Stored items from a collection:
━━━━
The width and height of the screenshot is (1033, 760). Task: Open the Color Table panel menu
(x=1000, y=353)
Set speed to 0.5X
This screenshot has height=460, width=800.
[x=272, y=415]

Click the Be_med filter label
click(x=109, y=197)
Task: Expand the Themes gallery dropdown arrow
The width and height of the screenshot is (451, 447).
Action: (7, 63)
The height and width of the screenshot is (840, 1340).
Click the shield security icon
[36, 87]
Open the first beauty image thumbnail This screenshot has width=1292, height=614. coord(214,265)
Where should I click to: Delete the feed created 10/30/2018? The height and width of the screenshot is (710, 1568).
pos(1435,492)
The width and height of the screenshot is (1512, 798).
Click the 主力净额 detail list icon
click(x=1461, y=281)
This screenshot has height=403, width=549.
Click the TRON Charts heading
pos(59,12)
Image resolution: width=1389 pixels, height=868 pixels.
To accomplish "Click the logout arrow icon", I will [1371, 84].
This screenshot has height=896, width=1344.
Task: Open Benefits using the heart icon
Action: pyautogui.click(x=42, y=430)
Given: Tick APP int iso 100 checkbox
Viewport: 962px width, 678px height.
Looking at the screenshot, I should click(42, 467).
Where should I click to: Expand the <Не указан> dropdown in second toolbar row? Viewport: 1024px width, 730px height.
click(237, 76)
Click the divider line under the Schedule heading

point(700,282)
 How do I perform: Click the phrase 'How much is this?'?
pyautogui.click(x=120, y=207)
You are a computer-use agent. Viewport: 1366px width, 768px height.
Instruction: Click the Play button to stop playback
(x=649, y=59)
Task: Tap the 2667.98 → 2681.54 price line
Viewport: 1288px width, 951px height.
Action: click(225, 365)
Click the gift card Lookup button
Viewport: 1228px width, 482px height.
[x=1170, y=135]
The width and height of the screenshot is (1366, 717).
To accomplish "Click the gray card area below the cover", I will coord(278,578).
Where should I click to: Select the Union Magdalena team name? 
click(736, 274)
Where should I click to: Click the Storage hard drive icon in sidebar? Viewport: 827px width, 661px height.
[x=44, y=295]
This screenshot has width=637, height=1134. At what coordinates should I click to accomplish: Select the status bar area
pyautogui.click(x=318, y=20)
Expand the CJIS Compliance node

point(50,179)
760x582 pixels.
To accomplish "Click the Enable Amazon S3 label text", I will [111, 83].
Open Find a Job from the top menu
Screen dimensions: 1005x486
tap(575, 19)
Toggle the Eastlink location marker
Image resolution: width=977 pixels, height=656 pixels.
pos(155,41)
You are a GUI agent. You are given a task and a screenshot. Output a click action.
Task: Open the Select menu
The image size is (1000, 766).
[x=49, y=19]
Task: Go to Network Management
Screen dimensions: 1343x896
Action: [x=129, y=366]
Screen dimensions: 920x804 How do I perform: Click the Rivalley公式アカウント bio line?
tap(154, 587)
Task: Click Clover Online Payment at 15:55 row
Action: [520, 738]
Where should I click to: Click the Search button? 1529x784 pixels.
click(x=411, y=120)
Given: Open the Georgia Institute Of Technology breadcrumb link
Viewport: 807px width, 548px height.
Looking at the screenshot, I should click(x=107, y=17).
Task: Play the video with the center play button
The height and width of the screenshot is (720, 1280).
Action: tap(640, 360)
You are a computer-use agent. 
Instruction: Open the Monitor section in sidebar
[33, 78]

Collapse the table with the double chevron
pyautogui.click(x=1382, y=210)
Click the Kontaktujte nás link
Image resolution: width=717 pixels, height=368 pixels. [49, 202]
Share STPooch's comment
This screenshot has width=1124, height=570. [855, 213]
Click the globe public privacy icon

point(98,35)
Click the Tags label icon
━━━━
Output the data above in full and exactly.

The width and height of the screenshot is (1033, 760). Task: Open the Color Table panel menu
(x=1000, y=353)
Set speed to 0.5X
This screenshot has height=460, width=800.
[x=272, y=415]

Click the Be_med filter label
click(x=109, y=197)
Task: Expand the Themes gallery dropdown arrow
The width and height of the screenshot is (451, 447).
Action: (7, 63)
The height and width of the screenshot is (840, 1340).
Click the shield security icon
[36, 87]
Open the first beauty image thumbnail This screenshot has width=1292, height=614. coord(214,265)
Where should I click to: Delete the feed created 10/30/2018? The height and width of the screenshot is (710, 1568).
pos(1435,492)
The width and height of the screenshot is (1512, 798).
Click the 主力净额 detail list icon
click(x=1461, y=281)
This screenshot has height=403, width=549.
Click the TRON Charts heading
pos(59,12)
Image resolution: width=1389 pixels, height=868 pixels.
To accomplish "Click the logout arrow icon", I will [1371, 84].
This screenshot has height=896, width=1344.
Task: Open Benefits using the heart icon
Action: pyautogui.click(x=42, y=430)
Given: Tick APP int iso 100 checkbox
Viewport: 962px width, 678px height.
Looking at the screenshot, I should click(42, 467).
Where should I click to: Expand the <Не указан> dropdown in second toolbar row? Viewport: 1024px width, 730px height.
click(237, 76)
Click the divider line under the Schedule heading

point(700,282)
 How do I perform: Click the phrase 'How much is this?'?
pyautogui.click(x=120, y=207)
You are a computer-use agent. Viewport: 1366px width, 768px height.
Instruction: Click the Play button to stop playback
(x=649, y=59)
Task: Tap the 2667.98 → 2681.54 price line
Viewport: 1288px width, 951px height.
Action: click(225, 365)
Click the gift card Lookup button
Viewport: 1228px width, 482px height.
[x=1170, y=135]
The width and height of the screenshot is (1366, 717).
To accomplish "Click the gray card area below the cover", I will coord(278,578).
Where should I click to: Select the Union Magdalena team name? 
click(736, 274)
Where should I click to: Click the Storage hard drive icon in sidebar? Viewport: 827px width, 661px height.
[x=44, y=295]
This screenshot has width=637, height=1134. At what coordinates should I click to accomplish: Select the status bar area
pyautogui.click(x=318, y=20)
Expand the CJIS Compliance node

point(50,179)
760x582 pixels.
To accomplish "Click the Enable Amazon S3 label text", I will [111, 83].
Open Find a Job from the top menu
Screen dimensions: 1005x486
tap(575, 19)
Toggle the Eastlink location marker
Image resolution: width=977 pixels, height=656 pixels.
pos(155,41)
You are a GUI agent. You are given a task and a screenshot. Output a click action.
Task: Open the Select menu
The image size is (1000, 766).
[x=49, y=19]
Task: Go to Network Management
Screen dimensions: 1343x896
Action: [x=129, y=366]
Screen dimensions: 920x804 How do I perform: Click the Rivalley公式アカウント bio line?
tap(154, 587)
Task: Click Clover Online Payment at 15:55 row
Action: [520, 738]
Where should I click to: Click the Search button? 1529x784 pixels.
click(x=411, y=120)
Given: Open the Georgia Institute Of Technology breadcrumb link
Viewport: 807px width, 548px height.
Looking at the screenshot, I should click(x=107, y=17).
Task: Play the video with the center play button
The height and width of the screenshot is (720, 1280).
Action: tap(640, 360)
You are a computer-use agent. 
Instruction: Open the Monitor section in sidebar
[33, 78]

Collapse the table with the double chevron
pyautogui.click(x=1382, y=210)
Click the Kontaktujte nás link
Image resolution: width=717 pixels, height=368 pixels. [49, 202]
Share STPooch's comment
This screenshot has width=1124, height=570. [855, 213]
Click the globe public privacy icon

point(98,35)
Click the Tags label icon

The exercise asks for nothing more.